▶ _Istruzione scritta 1_:
Ricopia tali e quali le voci dalla riga che contiene "The image size is (2137, 1163)." fino alla riga che contiene "tap(416, 37)", entrambe comprese.

▶ _Estratto della pagina_:
+++++

Contro lo sfruttamento minorile

 

COSA POSSIAMO FARE INSIEME
Questo bambino, fotografato da un tecnico dell'UNICEF in una delle zone più povere dell'Honduras settentrionale, insieme alla famiglia cuce per molte ore al giorno palle da softball (versione del baseball praticata da squadre femminili e di ragazzi) destinate al mercato americano. Così come milioni di suoi coetanei, in Pakistan o in India, lavorano anche 12 ore al giorno per produrre a mano palloni da calcio, da rugby, o scarpe da ginnastica: per il nostro sport, per il nostro tempo libero. 250 milioni di bambini che lavorano non sono solo un dato statistico: sono 250 milioni di facce, di storie, di vite reali. Per questo, nelle pagine che seguono, non vi parleremo in generale dello sfruttamento del lavoro minorile, ma cercheremo di farvi conoscere alcuni di questi milioni di bambini: i loro volti, le loro storie, le loro speranze. E proveremo anche a darvi qualche esempio dei programmi dell'UNICEF per aiutare i bambini lavoratori a cambiare vita.

 

PAKISTAN - TUTTO IL GIORNO A CUCIRE PALLONI

"Qui nel distretto di Sialkot non conosco un ragazzino che non lavori. Io ho cominciato a 7 anni, aiutavo un parente. Adesso sto sotto padrone, 9-10 ore al giorno a cucire palloni, a mano. Sempre lo stesso lavoro, mi rovino le dita e non imparo altro. Questa è la zona industriale del Pakistan, si produce di tutto. Ci sono molte fabbriche di strumenti chirurgici, bisturi ecc. Ma più di tutto si fanno palloni di cuoio, da rugby e da calcio. I palloni che mi arrivano hanno i marchi più diversi, molti li conosco, credo siano famosi in mezzo mondo."

Cosa puoi fare tu...

+++++

▶ _Istruzione scritta 2_:
Prosegui il testo sul lavoro minorile partendo dall'ultima frase riportata.

+++++

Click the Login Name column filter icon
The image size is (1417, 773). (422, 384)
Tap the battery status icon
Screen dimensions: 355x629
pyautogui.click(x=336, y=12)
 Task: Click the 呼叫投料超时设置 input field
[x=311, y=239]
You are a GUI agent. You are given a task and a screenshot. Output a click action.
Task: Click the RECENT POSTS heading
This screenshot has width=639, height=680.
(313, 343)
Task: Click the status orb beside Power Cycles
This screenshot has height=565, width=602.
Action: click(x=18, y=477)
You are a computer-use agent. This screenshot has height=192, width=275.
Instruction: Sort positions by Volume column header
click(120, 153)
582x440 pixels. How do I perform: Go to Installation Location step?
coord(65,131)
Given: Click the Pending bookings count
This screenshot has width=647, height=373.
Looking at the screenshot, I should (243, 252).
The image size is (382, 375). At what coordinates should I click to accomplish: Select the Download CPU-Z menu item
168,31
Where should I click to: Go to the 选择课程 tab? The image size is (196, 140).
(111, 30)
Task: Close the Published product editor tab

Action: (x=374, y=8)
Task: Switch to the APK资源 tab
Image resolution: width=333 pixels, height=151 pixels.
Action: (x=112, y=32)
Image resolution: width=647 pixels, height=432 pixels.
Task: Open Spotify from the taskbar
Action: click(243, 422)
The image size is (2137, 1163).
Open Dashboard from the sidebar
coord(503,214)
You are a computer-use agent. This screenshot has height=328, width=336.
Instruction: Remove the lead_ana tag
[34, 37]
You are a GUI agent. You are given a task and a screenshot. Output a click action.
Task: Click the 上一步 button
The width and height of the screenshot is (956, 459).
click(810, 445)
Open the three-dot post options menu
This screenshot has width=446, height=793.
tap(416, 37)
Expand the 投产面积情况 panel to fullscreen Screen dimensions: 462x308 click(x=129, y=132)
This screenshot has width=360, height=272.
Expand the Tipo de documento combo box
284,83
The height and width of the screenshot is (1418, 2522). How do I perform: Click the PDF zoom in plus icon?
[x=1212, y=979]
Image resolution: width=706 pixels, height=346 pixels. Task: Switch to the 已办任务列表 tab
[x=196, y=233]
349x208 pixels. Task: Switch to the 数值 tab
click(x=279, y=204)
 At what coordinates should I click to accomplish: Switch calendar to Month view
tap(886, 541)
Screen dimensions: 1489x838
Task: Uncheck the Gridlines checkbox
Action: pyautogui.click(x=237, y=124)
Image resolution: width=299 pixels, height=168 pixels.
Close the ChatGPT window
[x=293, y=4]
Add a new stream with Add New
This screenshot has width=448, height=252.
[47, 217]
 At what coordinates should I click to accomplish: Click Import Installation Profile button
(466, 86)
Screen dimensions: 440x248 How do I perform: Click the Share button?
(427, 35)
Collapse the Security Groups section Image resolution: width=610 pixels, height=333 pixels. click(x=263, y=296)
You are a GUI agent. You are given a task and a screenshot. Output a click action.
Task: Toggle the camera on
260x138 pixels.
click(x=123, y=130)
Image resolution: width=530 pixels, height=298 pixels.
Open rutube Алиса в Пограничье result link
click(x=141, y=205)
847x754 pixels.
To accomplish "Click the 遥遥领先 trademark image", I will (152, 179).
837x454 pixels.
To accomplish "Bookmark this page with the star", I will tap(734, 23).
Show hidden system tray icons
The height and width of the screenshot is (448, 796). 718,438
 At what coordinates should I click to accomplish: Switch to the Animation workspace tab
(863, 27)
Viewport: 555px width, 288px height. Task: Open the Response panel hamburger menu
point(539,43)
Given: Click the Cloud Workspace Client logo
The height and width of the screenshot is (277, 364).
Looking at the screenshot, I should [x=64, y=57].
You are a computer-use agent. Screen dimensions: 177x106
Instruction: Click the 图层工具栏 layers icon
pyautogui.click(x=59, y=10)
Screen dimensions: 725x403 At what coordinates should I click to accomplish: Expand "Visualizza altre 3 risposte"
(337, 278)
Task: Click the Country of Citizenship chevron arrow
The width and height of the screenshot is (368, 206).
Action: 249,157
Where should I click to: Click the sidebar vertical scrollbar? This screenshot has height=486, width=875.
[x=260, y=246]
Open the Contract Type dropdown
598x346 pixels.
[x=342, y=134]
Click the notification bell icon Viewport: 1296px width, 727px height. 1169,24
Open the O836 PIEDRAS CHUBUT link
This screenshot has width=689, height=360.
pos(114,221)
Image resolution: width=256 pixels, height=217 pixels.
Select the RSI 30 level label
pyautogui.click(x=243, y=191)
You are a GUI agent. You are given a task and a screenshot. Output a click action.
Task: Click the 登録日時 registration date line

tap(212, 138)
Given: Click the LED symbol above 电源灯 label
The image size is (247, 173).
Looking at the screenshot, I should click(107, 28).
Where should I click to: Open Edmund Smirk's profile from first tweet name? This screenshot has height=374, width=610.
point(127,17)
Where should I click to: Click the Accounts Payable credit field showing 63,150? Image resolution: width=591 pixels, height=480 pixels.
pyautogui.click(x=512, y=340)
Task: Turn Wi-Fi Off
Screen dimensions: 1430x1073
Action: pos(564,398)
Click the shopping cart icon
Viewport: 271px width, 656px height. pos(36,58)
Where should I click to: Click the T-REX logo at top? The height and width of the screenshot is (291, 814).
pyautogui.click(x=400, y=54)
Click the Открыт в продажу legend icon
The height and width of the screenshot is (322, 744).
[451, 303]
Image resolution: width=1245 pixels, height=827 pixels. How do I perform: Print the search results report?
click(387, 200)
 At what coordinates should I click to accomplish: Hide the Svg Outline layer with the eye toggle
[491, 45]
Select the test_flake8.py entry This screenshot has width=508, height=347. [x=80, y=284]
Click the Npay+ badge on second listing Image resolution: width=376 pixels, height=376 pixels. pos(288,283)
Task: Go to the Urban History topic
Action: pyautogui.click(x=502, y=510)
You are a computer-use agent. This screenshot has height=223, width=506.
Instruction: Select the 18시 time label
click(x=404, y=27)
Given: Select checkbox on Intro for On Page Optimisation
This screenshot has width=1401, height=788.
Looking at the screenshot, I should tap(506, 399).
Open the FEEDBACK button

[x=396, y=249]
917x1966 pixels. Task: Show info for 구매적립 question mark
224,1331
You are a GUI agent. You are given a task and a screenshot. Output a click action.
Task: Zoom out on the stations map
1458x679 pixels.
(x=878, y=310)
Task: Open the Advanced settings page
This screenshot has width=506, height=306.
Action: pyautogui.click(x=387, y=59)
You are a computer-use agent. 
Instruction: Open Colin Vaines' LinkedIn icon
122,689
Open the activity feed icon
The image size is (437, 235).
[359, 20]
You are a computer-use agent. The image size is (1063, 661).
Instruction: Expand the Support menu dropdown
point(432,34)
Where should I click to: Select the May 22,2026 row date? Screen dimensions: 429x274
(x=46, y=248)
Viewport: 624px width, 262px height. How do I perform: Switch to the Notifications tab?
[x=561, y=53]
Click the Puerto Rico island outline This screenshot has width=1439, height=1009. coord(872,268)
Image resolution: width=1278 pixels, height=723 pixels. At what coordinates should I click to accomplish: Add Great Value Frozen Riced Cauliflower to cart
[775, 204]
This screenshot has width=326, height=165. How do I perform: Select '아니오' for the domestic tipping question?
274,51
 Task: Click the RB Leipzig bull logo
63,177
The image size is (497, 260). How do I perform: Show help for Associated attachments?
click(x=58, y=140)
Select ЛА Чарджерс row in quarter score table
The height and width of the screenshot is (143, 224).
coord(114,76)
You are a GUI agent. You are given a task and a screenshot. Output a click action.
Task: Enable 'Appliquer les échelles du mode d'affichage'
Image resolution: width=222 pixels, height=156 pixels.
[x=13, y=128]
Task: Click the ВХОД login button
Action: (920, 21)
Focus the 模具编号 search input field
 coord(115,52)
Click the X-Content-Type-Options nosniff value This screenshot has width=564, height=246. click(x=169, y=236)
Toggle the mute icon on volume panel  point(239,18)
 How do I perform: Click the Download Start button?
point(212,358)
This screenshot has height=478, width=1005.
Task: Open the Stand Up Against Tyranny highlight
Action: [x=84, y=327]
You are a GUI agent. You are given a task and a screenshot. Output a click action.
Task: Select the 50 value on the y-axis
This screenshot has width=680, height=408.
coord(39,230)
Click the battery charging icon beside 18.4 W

+++++

▶ _Risposta finale 1_:
The image size is (2137, 1163).
Open Dashboard from the sidebar
coord(503,214)
You are a computer-use agent. This screenshot has height=328, width=336.
Instruction: Remove the lead_ana tag
[34, 37]
You are a GUI agent. You are given a task and a screenshot. Output a click action.
Task: Click the 上一步 button
The width and height of the screenshot is (956, 459).
click(810, 445)
Open the three-dot post options menu
This screenshot has width=446, height=793.
tap(416, 37)

▶ _Risposta finale 2_:
Lire 160.000: Questo è il costo annuale, per ciascun bambino, dei programmi UNICEF per garantire un minimo d'istruzione ai piccoli lavoratori pakistani. Otto milioni di bambini, tra i 10 e i 14 anni, costituiscono il 20% della forza lavoro del paese. Per combattere lo sfruttamento occorre offrire alternative concrete di formazione professionale, compensando con incentivi, o con posti di lavoro per altri membri adulti della famiglia, la perdita economica conseguente al mancato guadagno dei ragazzi.

 

PERU' - SPACCAPIETRE E MINATORI

"E' dall'anno scorso che faccio lo spaccapietre. C'è tanto lavoro, perché questa cava è vicina a Lima, e molti cantieri vengono qui a comprare materiali per costruire i palazzi e le strade. Siamo quasi tutti ragazzi, a lavorare con martello e piccone. Non è un lavoro che mi piace, faccio tanta fatica che a volte mi sento morire. Ma cos'altro potrei fare, non ho finito neanche due anni di scuola. Siamo poveri. Meglio qui che in miniera, come tanti amici miei rimasti al paese."

Cosa puoi fare tu...
Lire 40.000: E' il costo dei programmi UNICEF di assistenza sociale e recupero, per ciascuno dei 400.000 bambini peruviani tra i 6 e gli 11 anni che non vanno a scuola. Gran parte di loro lavora, e quasi tutti appartengono a quel 20% della popolazione peruviana che vive in condizioni di povertà estrema.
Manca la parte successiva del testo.